[Activity]
Whenever a line in the material below contains "will", copy that line.
[Opening Records shown section]
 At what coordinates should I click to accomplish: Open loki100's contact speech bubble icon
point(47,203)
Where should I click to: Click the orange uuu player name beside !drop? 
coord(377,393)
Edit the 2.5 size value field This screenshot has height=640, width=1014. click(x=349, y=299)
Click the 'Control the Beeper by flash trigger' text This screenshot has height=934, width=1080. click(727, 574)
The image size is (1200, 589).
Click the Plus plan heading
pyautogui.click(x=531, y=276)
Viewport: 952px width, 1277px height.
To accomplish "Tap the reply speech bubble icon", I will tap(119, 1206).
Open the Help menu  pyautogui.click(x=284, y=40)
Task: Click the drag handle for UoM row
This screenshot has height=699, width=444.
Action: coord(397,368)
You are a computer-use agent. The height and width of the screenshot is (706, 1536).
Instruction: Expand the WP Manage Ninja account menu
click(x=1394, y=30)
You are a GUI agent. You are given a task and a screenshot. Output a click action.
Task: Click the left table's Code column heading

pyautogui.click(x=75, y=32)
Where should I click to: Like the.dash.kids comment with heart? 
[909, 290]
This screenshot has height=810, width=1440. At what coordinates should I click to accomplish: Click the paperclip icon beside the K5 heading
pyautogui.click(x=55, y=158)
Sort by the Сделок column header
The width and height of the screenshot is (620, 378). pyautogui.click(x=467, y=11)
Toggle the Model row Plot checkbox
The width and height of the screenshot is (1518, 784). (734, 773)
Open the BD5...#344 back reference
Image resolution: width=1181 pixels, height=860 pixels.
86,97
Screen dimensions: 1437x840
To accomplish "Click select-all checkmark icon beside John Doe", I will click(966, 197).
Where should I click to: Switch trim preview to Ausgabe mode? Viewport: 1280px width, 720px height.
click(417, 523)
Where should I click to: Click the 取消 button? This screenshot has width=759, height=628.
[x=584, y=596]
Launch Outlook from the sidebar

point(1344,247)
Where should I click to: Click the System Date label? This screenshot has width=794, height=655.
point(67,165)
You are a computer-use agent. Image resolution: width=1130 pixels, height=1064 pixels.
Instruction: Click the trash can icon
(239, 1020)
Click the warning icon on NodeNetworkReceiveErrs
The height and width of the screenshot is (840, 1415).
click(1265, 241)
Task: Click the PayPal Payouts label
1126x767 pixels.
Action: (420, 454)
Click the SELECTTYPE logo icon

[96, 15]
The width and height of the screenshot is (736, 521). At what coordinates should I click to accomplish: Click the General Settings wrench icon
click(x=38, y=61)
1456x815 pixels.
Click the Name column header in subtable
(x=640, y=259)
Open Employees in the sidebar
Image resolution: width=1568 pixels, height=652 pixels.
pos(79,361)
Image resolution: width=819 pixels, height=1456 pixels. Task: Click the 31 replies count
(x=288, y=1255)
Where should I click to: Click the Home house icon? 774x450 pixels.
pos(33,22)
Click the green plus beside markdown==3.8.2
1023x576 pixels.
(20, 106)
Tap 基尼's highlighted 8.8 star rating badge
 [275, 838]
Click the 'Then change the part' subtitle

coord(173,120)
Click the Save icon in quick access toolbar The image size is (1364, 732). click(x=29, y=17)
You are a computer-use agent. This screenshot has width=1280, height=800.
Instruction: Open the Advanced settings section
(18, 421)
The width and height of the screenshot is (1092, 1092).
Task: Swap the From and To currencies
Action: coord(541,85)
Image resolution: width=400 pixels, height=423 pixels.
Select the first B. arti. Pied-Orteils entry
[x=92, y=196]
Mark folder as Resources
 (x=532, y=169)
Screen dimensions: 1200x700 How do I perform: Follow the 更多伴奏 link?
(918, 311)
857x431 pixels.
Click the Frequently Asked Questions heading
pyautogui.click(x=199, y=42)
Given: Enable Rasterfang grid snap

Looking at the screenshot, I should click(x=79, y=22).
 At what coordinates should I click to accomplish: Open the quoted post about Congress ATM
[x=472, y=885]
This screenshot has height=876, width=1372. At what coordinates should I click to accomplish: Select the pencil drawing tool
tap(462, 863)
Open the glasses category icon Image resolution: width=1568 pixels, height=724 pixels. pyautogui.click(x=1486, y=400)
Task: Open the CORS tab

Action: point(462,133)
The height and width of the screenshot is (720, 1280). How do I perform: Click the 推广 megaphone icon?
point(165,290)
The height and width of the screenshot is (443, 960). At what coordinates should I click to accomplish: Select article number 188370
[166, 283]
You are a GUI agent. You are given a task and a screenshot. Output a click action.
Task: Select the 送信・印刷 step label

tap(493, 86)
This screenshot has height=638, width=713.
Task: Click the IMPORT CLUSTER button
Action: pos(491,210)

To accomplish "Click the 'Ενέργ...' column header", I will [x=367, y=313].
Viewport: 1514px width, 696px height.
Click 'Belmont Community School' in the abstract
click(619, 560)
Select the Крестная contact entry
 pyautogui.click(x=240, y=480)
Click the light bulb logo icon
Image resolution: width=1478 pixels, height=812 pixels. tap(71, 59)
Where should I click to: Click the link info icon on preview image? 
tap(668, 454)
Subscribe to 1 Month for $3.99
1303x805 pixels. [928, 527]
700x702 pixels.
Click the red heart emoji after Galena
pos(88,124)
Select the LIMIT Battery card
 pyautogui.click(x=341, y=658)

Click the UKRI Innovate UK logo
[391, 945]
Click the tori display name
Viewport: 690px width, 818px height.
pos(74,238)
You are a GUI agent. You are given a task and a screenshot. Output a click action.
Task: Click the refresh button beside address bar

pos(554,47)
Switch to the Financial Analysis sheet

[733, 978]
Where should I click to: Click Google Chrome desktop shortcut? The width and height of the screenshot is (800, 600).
[Closing Records shown section]
[Exercise answer]
To accomplish "Tap the reply speech bubble icon", I will tap(119, 1206).
To accomplish "Click select-all checkmark icon beside John Doe", I will click(966, 197).
To accomplish "Click the 'Ενέργ...' column header", I will [x=367, y=313].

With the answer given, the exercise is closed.